While harmine itself has effects on the central nervous system that may preclude its use, “it may eventually be possible to separate the nervous system and metabolic effects of harmine through optimization of the chemical structure,” said Peter Tontonoz, a Howard Hughes Medical Institute investigator at the University of California, Los Angeles. Harmine has been known to induce hallucinations, convulsions, and tremors. Source

Worksite Health Programs Boost the Bottom Line: Study
Workplace health programs can help employees better control their blood pressure and diabetes, and that can benefit employers, too, a new U.S. study finds.

In this study, researchers followed 2,100 workers at JEA, a municipal utility in Jacksonville. Fla., for three years. The workers took part in JEA’s comprehensive wellness system that includes health screenings, coaching, live and written health education information, and an incentive program to encourage participation.

Over the three years (2004-2006), employees who took part in the program improved their blood pressure control by 9 percent and their diabetes control by 15 percent. Source

Dramatic Rise in U.S. Kids Hospitalized for Type 2 Diabetes
In another sign of the alarming childhood obesity epidemic in the United States, researchers report a 200 percent increase in the number of children hospitalized for type 2 diabetes.
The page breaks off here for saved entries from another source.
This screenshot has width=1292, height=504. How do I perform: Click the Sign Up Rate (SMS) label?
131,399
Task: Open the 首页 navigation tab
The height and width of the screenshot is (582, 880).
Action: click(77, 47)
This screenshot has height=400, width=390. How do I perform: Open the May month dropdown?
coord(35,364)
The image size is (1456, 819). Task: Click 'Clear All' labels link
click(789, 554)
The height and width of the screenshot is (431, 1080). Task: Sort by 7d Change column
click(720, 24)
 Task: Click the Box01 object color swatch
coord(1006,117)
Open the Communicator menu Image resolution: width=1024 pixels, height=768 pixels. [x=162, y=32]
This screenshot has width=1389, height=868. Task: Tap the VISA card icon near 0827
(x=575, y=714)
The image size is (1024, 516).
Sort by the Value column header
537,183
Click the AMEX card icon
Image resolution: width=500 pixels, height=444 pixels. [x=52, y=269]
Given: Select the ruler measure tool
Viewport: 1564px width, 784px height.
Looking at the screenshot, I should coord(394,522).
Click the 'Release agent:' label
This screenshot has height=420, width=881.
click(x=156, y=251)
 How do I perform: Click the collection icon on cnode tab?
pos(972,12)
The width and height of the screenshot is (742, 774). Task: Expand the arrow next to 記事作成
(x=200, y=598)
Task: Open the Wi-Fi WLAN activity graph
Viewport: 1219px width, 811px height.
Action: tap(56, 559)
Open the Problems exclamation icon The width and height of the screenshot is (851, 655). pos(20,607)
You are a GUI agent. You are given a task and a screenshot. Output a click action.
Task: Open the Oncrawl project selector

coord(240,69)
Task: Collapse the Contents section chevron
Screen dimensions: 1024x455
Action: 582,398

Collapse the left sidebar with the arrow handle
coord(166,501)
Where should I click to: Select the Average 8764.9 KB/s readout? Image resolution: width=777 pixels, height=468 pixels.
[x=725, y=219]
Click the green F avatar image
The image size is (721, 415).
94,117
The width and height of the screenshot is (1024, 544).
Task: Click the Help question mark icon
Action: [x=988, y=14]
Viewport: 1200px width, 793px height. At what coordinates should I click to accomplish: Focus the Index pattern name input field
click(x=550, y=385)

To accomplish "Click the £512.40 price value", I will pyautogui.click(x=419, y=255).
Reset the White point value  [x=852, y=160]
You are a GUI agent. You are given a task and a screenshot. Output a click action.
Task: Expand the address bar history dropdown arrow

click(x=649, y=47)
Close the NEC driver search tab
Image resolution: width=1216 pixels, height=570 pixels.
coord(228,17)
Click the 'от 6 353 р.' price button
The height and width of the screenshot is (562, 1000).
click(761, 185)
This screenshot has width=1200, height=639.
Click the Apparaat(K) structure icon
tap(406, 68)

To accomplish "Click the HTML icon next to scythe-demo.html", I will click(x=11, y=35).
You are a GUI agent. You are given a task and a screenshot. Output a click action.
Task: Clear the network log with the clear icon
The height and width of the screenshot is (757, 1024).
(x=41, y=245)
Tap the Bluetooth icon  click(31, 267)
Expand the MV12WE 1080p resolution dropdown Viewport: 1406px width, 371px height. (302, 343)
Type 2 diabetes, which used to be called adult onset diabetes because it was rarely seen in children, is typically diagnosed in patients who are overweight. Left untreated, it can lead to such complications as heart disease, blindness, nerve damage and kidney damage.

The dramatic increase in pediatric type 2 diabetes occurred nationwide between 1997 and 2003, according to the study by researchers at New York University School of Medicine.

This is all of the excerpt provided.